▶ [Uit te voeren]: Kun je uit de tekst over het Senaatsdebat het stuk van "Cette circonstance est" tot en met "la loyauté fédérale." woordelijk herhalen?

▶ [Bestudeerde tekst]:
^^^^^^^^

Il ne suffira pas, pour me rassurer, de m'affirmer que le report en commission décidé ce matin constitue un simple épisode parlementaire quasi normal et sans réelle importance.

Vous me permettrez de n'être pas dupe quant à la volonté apparente de trouver, par le biais de cette procédure, un consensus politique dont d'aucuns ont, en réalité, la ferme intention de s'éloigner définitivement.

Cette circonstance est d'autant plus lamentable que notre assemblée, notamment par le biais de ses sénateurs de communauté, a vocation d'organe de dialogue. En fait de dialogue, certains veulent se borner, par des attitudes procédurières, à transformer le traitement de cette proposition en mauvais remake de « l'Éternel Retour ».

Pour ma part, en tout cas, j'ai la conscience tranquille de ceux qui, par respect de l'adversaire autant que des institutions, ont peut-être épuisé démocratiquement toutes les ressources de la loyauté fédérale.

De voorzitter. ­ Het woord is aan de heer Loones voor een stemverklaring.

De heer Loones (VU). ­ Mijnheer de voorzitter, ik vind het nogal kras dat zij die vechten voor een gezond lichaam verweten worden geen gezond verstand te hebben.

Het voorliggende wetsvoorstel op zich stoot bij de Volksuniefractie niet op onoverkomelijke bezwaren, maar het debat is ondertussen in die mate verpest en vergald dat wij besloten hebben om tegen het voorstel te stemmen. De Senaat heeft naar onze mening op een zeer onbehoorlijke wijze gehandeld. De terugzending van het eerste voorstel naar de commissie vinden we onbegrijpelijk. We begrijpen wel dat de regeringspartijen hun onderlinge banden willen aanhalen en dat ze een stemming op « communautaire breuklijnen » willen vermijden, maar waar gaan we naartoe als we ons door dergelijke principes laten leiden ? Het spijt ons natuurlijk ook dat we niet de visu kunnen vaststellen wat de echte motivatie was van de heer Moens. Hij beweerde immers de bedoeling te hebben « de pijn van de PS wat te willen rekken ». Door zijn onthouding in de commissie zou hij in de plenaire vergadering kunnen uitleggen waarom de SP-fractie deze versoepeling niet kan aanvaarden. Die gelegenheid heeft hij nu niet gehad.

^^^^^^^^

▶ [Vermelde records]:
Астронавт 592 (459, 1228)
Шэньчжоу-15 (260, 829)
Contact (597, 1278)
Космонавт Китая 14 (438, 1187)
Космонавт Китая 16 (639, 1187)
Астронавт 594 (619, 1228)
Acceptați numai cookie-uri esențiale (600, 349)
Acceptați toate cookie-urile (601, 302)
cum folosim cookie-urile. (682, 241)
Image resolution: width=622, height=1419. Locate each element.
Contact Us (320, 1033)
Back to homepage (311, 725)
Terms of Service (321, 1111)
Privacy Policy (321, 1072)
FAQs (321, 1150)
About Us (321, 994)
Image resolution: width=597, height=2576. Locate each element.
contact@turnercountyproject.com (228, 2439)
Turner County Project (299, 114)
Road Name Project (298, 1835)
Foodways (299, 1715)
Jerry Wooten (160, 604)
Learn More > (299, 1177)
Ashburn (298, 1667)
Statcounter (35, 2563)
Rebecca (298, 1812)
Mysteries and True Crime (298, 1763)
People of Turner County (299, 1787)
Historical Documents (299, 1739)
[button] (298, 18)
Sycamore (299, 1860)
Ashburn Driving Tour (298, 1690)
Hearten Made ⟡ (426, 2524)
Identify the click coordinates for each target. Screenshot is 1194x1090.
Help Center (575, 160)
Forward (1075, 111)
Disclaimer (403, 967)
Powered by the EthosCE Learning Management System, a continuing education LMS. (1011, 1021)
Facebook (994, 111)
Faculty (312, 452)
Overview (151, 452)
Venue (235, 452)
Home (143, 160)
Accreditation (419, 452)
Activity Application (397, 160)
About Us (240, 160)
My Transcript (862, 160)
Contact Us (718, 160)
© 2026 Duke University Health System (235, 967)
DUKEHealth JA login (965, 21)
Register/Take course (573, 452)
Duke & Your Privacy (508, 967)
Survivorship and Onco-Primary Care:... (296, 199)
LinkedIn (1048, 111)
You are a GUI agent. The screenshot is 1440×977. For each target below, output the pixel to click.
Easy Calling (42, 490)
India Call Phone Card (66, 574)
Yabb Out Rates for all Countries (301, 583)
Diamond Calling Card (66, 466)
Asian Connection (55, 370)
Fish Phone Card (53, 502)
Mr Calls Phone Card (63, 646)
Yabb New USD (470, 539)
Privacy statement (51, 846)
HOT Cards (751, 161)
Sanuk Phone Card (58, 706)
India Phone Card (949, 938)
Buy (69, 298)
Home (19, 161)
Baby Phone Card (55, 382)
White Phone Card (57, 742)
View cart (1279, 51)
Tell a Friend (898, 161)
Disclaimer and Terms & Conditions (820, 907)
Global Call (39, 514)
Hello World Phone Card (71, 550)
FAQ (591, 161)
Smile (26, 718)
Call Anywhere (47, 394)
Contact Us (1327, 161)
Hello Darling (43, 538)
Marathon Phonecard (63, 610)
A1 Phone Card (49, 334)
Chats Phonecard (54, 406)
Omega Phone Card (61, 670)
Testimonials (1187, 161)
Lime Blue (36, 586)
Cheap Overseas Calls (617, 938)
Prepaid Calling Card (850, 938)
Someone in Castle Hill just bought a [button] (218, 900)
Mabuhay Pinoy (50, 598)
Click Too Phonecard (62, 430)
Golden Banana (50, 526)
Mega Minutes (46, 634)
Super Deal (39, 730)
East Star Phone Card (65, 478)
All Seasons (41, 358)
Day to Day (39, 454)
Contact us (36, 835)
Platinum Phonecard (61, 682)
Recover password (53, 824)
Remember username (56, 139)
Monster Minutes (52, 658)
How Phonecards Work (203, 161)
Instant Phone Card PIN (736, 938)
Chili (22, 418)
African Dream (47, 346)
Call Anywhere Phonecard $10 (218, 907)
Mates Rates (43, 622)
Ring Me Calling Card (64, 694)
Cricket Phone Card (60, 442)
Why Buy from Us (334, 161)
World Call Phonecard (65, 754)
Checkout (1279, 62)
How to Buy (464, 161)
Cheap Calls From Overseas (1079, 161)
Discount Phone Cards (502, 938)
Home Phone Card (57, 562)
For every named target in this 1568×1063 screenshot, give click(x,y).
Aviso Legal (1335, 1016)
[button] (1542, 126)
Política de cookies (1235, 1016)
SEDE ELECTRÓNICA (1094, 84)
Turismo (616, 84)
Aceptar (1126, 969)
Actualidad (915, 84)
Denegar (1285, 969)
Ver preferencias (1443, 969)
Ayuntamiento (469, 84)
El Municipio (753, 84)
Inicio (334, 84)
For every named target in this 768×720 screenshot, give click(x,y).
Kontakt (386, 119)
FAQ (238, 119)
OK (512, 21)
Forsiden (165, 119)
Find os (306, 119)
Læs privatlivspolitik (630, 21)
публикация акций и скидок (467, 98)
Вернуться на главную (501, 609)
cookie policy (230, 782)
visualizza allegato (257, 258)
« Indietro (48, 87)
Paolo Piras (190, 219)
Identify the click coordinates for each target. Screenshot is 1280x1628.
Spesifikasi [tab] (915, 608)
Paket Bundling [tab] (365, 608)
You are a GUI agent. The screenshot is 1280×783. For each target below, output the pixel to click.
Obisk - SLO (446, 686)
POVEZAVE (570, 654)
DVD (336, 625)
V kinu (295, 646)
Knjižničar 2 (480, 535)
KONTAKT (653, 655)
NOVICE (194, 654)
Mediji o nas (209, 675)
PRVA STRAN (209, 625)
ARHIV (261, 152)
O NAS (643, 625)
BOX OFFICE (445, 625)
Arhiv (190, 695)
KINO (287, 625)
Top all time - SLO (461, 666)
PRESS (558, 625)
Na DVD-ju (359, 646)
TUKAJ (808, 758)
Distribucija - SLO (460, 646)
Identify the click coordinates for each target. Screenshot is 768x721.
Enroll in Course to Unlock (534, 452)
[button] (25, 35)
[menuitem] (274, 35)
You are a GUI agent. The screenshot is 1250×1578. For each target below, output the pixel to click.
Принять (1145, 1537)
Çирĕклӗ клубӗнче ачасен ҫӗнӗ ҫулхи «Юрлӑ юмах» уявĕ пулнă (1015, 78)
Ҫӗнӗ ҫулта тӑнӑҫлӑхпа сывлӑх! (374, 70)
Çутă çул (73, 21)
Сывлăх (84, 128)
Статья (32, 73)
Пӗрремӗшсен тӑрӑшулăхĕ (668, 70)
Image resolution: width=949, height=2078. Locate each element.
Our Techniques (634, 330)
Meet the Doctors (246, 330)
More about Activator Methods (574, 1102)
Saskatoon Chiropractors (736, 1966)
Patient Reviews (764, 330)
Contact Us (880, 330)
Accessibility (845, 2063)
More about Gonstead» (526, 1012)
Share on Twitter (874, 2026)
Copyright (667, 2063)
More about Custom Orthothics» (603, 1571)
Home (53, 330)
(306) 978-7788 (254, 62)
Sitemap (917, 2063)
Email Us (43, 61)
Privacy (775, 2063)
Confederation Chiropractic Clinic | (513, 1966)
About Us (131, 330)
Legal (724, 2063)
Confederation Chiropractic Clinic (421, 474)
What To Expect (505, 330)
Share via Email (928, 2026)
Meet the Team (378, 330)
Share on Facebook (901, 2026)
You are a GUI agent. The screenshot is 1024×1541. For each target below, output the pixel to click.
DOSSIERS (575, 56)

^^^^^^^^

▶ [Oplossing]:
Cette circonstance est d'autant plus lamentable que notre assemblée, notamment par le biais de ses sénateurs de communauté, a vocation d'organe de dialogue. En fait de dialogue, certains veulent se borner, par des attitudes procédurières, à transformer le traitement de cette proposition en mauvais remake de « l'Éternel Retour ».

Pour ma part, en tout cas, j'ai la conscience tranquille de ceux qui, par respect de l'adversaire autant que des institutions, ont peut-être épuisé démocratiquement toutes les ressources de la loyauté fédérale.